- Born: 1939 County Roscommon, Ireland
- Died: 2003 (aged 63–64)
- Occupations: Scholar, journal editor
- Board member of: Société Française d'Études Irlandaises (President)

Academic background
- Education: NUI Galway (BA) Sorbonne (English degree)
- Alma mater: University of Paris

Academic work
- Discipline: Irish studies
- Sub-discipline: Irish politics and society
- Institutions: Sorbonne Nouvelle University Paris 3 University of Caen Normandy
- Main interests: French-Irish relations, political history
- Notable works: L’Irlande politique et sociale (founder)

= Paul Brennan (academic) =

Irish academic

Paul Brennan (1939–2003) was an Irish scholar and journal founder and editor.

==Life==
Paul Brennan was born in County Roscommon in Ireland in 1939 and died in 2003.

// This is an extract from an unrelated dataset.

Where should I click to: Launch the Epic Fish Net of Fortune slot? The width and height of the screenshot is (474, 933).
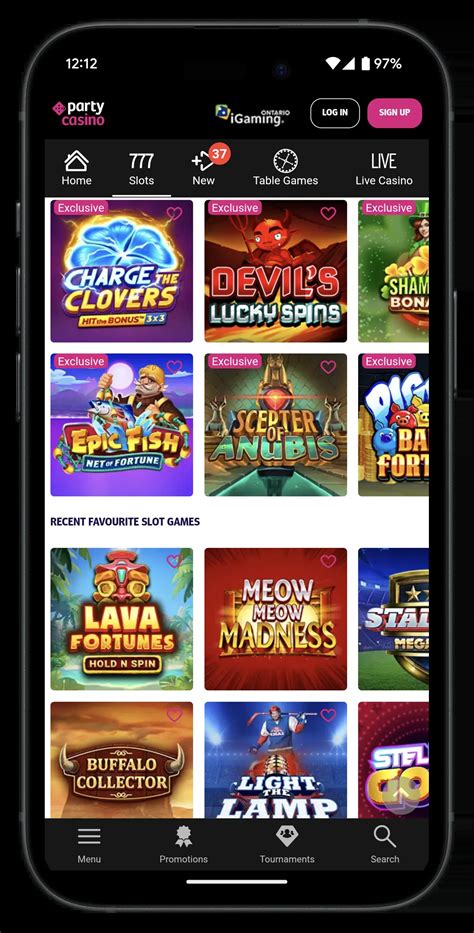[121, 425]
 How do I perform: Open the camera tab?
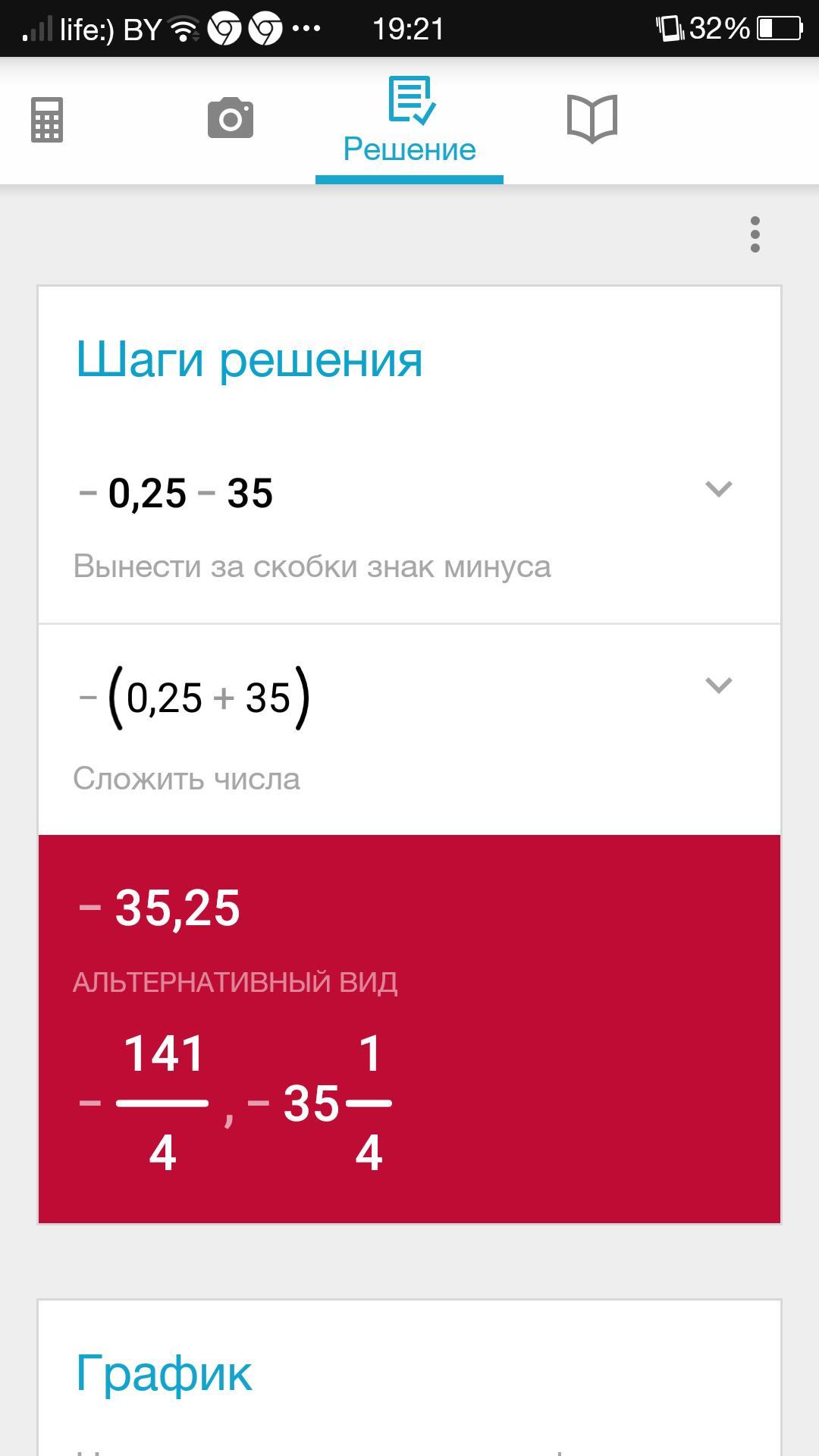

After earning a BA in History from NUI Galway, Brennan left Ireland for France in 1963 and read for an English degree at the Sorbonne. He lived in Paris, meeting his wife Nicole in 1965. In May 1968, they both took part in the student protests in Paris. In 1969 was appointed as a lecturer in the English department at the Sorbonne, later dividing his time between the departments of Irish Studies at Caen University in Normandy, which he headed, and at the Paris III campus of the Sorbonne Nouvelle university.

He created a journal called L’Irlande politique et sociale and for years was co-editor of Etudes irlandaises. He was the long-term vice-president of the CAPES, the competitive recruiting exam for French secondary-school teachers, and President of the SOFEIR (Société Française d’Etudes Irlandaises) for six years.

In 1988 Brennan made an extended appearance on the Channel 4 discussion programme After Dark alongside, among others, Roy Bradford, Henry Kelly, DeLores Tucker, Eamonn McCann and Glenn Barr. In 2021 this programme received a cinema screening during the Docs Ireland documentary festival in Belfast.